»»
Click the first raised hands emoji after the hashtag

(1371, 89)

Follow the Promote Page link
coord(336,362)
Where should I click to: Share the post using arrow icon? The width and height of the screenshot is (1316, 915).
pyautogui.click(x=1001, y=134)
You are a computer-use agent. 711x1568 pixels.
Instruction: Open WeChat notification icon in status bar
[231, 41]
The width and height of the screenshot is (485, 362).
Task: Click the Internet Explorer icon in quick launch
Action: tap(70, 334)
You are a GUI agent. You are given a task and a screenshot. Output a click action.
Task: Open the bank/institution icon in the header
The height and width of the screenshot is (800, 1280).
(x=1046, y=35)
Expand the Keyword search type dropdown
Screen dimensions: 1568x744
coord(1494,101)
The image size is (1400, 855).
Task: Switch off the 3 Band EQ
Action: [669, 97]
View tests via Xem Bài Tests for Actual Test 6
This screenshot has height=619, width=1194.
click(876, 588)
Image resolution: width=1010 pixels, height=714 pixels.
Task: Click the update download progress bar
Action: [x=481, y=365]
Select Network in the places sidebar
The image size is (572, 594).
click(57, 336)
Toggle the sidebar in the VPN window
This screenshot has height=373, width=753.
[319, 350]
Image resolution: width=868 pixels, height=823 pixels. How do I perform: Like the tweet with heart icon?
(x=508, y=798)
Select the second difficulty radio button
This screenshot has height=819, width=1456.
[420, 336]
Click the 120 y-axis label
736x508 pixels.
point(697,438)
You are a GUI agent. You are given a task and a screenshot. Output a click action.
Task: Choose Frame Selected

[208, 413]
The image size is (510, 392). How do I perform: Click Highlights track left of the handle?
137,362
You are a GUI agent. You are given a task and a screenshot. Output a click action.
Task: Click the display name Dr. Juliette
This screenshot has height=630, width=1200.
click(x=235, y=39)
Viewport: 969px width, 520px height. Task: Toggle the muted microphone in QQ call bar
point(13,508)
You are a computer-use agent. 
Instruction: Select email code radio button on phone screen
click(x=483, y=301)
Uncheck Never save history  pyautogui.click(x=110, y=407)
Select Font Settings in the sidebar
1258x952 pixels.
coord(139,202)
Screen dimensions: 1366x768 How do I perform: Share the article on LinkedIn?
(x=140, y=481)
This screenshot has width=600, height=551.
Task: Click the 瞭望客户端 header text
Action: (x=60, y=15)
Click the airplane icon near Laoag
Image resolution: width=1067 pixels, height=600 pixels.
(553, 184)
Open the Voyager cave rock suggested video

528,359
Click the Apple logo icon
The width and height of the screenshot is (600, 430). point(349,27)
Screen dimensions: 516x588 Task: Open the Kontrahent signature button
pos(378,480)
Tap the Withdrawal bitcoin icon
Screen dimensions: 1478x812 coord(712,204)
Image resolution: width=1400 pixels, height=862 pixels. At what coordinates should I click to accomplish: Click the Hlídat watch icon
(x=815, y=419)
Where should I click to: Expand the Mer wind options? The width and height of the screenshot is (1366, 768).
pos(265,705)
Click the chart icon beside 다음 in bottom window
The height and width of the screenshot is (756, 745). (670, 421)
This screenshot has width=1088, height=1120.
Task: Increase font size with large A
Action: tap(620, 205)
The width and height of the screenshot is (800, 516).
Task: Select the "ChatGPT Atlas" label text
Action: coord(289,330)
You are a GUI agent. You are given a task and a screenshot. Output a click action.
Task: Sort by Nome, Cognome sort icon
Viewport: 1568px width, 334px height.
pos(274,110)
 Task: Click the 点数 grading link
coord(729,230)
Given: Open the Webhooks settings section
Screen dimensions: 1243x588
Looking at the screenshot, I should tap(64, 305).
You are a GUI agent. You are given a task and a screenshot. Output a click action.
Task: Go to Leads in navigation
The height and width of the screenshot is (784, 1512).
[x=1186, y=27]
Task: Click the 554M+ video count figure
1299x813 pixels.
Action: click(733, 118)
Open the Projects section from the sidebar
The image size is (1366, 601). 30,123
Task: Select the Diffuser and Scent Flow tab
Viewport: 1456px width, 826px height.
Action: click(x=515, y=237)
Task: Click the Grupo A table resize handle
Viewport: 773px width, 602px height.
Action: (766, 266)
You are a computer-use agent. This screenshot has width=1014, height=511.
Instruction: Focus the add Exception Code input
««
## [Task item]
Would you output every line of the listing exactly?

## [Problem solution]
Click the first raised hands emoji after the hashtag

(1371, 89)

Follow the Promote Page link
coord(336,362)
Where should I click to: Share the post using arrow icon? The width and height of the screenshot is (1316, 915).
pyautogui.click(x=1001, y=134)
You are a computer-use agent. 711x1568 pixels.
Instruction: Open WeChat notification icon in status bar
[231, 41]
The width and height of the screenshot is (485, 362).
Task: Click the Internet Explorer icon in quick launch
Action: tap(70, 334)
You are a GUI agent. You are given a task and a screenshot. Output a click action.
Task: Open the bank/institution icon in the header
The height and width of the screenshot is (800, 1280).
(x=1046, y=35)
Expand the Keyword search type dropdown
Screen dimensions: 1568x744
coord(1494,101)
The image size is (1400, 855).
Task: Switch off the 3 Band EQ
Action: [669, 97]
View tests via Xem Bài Tests for Actual Test 6
This screenshot has height=619, width=1194.
click(876, 588)
Image resolution: width=1010 pixels, height=714 pixels.
Task: Click the update download progress bar
Action: [x=481, y=365]
Select Network in the places sidebar
The image size is (572, 594).
click(57, 336)
Toggle the sidebar in the VPN window
This screenshot has height=373, width=753.
[319, 350]
Image resolution: width=868 pixels, height=823 pixels. How do I perform: Like the tweet with heart icon?
(x=508, y=798)
Select the second difficulty radio button
This screenshot has height=819, width=1456.
[420, 336]
Click the 120 y-axis label
736x508 pixels.
point(697,438)
You are a GUI agent. You are given a task and a screenshot. Output a click action.
Task: Choose Frame Selected

[208, 413]
The image size is (510, 392). How do I perform: Click Highlights track left of the handle?
137,362
You are a GUI agent. You are given a task and a screenshot. Output a click action.
Task: Click the display name Dr. Juliette
This screenshot has height=630, width=1200.
click(x=235, y=39)
Viewport: 969px width, 520px height. Task: Toggle the muted microphone in QQ call bar
point(13,508)
You are a computer-use agent. 
Instruction: Select email code radio button on phone screen
click(x=483, y=301)
Uncheck Never save history  pyautogui.click(x=110, y=407)
Select Font Settings in the sidebar
1258x952 pixels.
coord(139,202)
Screen dimensions: 1366x768 How do I perform: Share the article on LinkedIn?
(x=140, y=481)
This screenshot has width=600, height=551.
Task: Click the 瞭望客户端 header text
Action: (x=60, y=15)
Click the airplane icon near Laoag
Image resolution: width=1067 pixels, height=600 pixels.
(553, 184)
Open the Voyager cave rock suggested video

528,359
Click the Apple logo icon
The width and height of the screenshot is (600, 430). point(349,27)
Screen dimensions: 516x588 Task: Open the Kontrahent signature button
pos(378,480)
Tap the Withdrawal bitcoin icon
Screen dimensions: 1478x812 coord(712,204)
Image resolution: width=1400 pixels, height=862 pixels. At what coordinates should I click to accomplish: Click the Hlídat watch icon
(x=815, y=419)
Where should I click to: Expand the Mer wind options? The width and height of the screenshot is (1366, 768).
pos(265,705)
Click the chart icon beside 다음 in bottom window
The height and width of the screenshot is (756, 745). (670, 421)
This screenshot has width=1088, height=1120.
Task: Increase font size with large A
Action: tap(620, 205)
The width and height of the screenshot is (800, 516).
Task: Select the "ChatGPT Atlas" label text
Action: coord(289,330)
You are a GUI agent. You are given a task and a screenshot. Output a click action.
Task: Sort by Nome, Cognome sort icon
Viewport: 1568px width, 334px height.
pos(274,110)
 Task: Click the 点数 grading link
coord(729,230)
Given: Open the Webhooks settings section
Screen dimensions: 1243x588
Looking at the screenshot, I should tap(64, 305).
You are a GUI agent. You are given a task and a screenshot. Output a click action.
Task: Go to Leads in navigation
The height and width of the screenshot is (784, 1512).
[x=1186, y=27]
Task: Click the 554M+ video count figure
1299x813 pixels.
Action: click(733, 118)
Open the Projects section from the sidebar
The image size is (1366, 601). 30,123
Task: Select the Diffuser and Scent Flow tab
Viewport: 1456px width, 826px height.
Action: click(x=515, y=237)
Task: Click the Grupo A table resize handle
Viewport: 773px width, 602px height.
Action: (766, 266)
You are a computer-use agent. This screenshot has width=1014, height=511.
Instruction: Focus the add Exception Code input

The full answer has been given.